(Collected data)
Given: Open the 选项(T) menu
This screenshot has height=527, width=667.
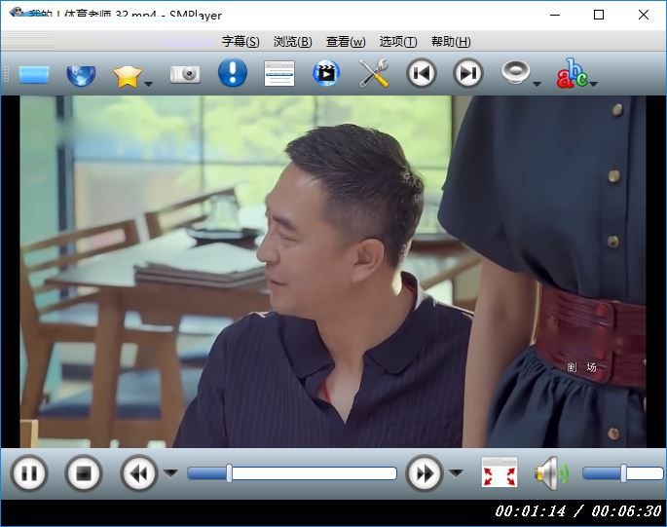Looking at the screenshot, I should tap(397, 42).
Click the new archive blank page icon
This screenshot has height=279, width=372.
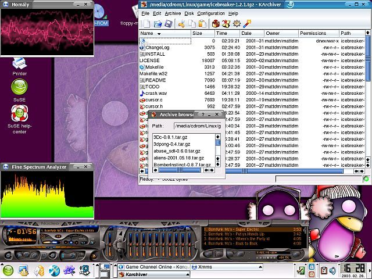click(146, 24)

* Required work
Output the line that contains "Click the new archive blank page icon" and every line after it to the end of the records, word for word, leaving out the pictures.

* Answer space
Click the new archive blank page icon
This screenshot has height=279, width=372.
click(146, 24)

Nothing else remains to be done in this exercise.